Seuil de la qualité vocalique
Nous distinguons deux types de seuils, un seuil où la distance est juste perceptible (un seuil psychoacoustique), et un seuil où la distance est assez importante pour être robuste et supporter ainsi l’opposition qualitative de deux voyelles (distance phonétique), parce que le fait que la distance soit perceptible n’implique pas forcément le fait qu’elle soit suffisante (l’inverse n’est pas vrai).
Nous commençons par la recherche du seuil du premier type (psychoacoustique). Nous dénivelons par le bas. Ainsi nous cherchons, en premier lieu, la plus petite différence qualitative perceptible par l’oreille humaine pour un son pur, parce qu’un son pur a la structure acoustique la plus simple; plus la structure acoustique du son est complexe, et plus la variation de sa qualité doit être importante pour être perceptible, donc le son pur a le seuil, a priori, le plus fin. L’équation de Gagne & Zurek (1988) rend bien compte de cette vérité. Nous chercherons ensuite le seuil pour des structures acoustiquement plus complexes, en ce qui nous concerne, nous sommes intéressés par le seuil qualitatif du formant et de la voyelle (plusieurs formants évoluant simultanément).

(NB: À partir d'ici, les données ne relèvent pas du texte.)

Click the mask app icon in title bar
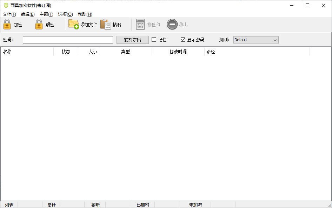This screenshot has height=208, width=332. click(6, 5)

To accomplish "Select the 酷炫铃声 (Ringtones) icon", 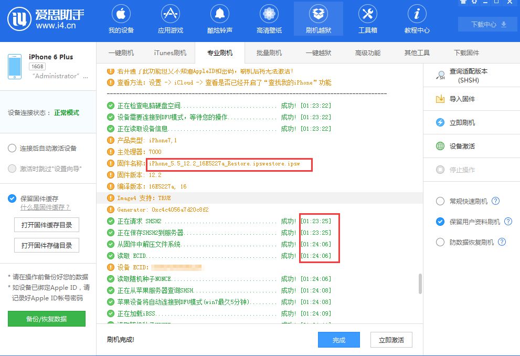I will [x=219, y=18].
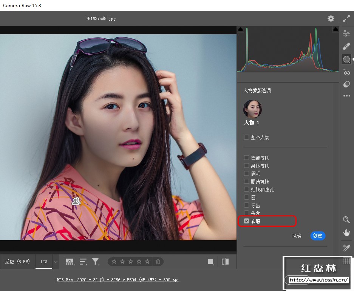Open the sort order menu icon
The height and width of the screenshot is (291, 354).
[83, 261]
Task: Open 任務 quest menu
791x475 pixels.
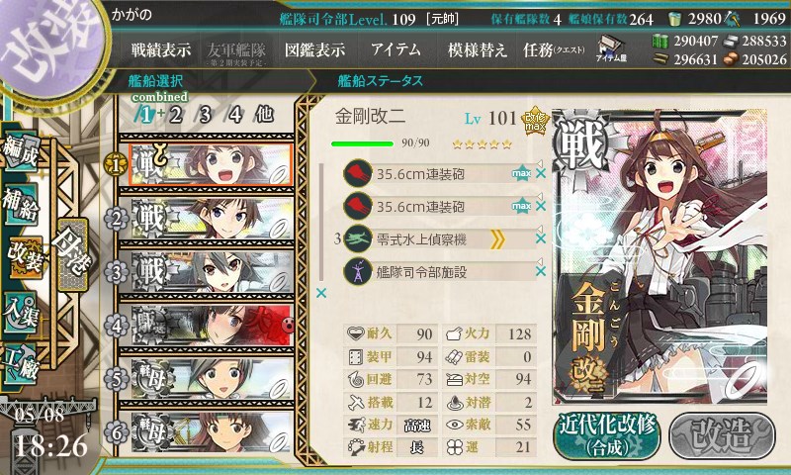Action: pyautogui.click(x=554, y=49)
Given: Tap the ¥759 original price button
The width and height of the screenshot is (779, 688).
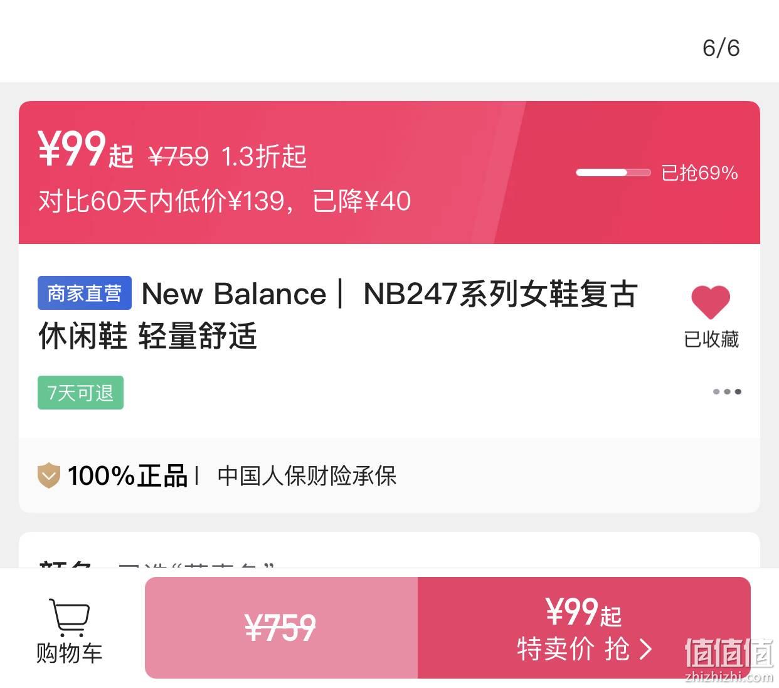Looking at the screenshot, I should 281,628.
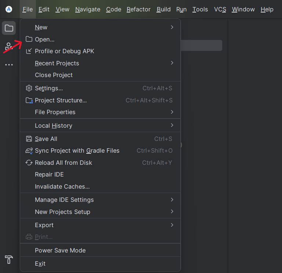Select Profile or Debug APK
The image size is (282, 273).
tap(100, 51)
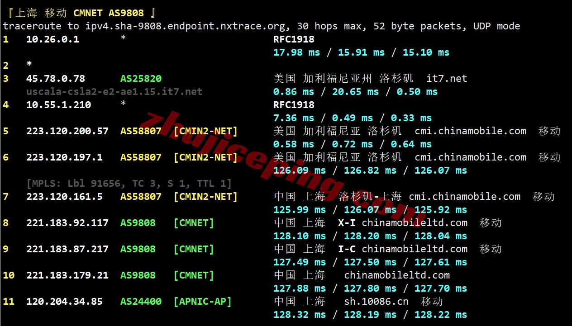Click the hop number 7 marker
Image resolution: width=572 pixels, height=326 pixels.
pos(5,196)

Selon Moore (1971), plusieurs facteurs pourraient affecter l’amplitude du seuil, dont les plus importants sont la durée d’une manière intrinsèque, l’intensité, l’intervalle entre les stimuli (200 ms sont suffisantes pour espacer deux stimulus consécutifs et effacer l’impression auditive du stimulus précédent), et le mode de présentation. Moore affirme que l’entraînement des sujets de l’expérience joue un rôle majeur; la performance atteint une limite au bout d’un certain nombre de jours d’entraînement, et elle peut se dégrader au bout d’un certain temps après avoir arrêté l’entraînement. Les facteurs susceptibles d’affecter le seuil peuvent donc être extra-stimulus.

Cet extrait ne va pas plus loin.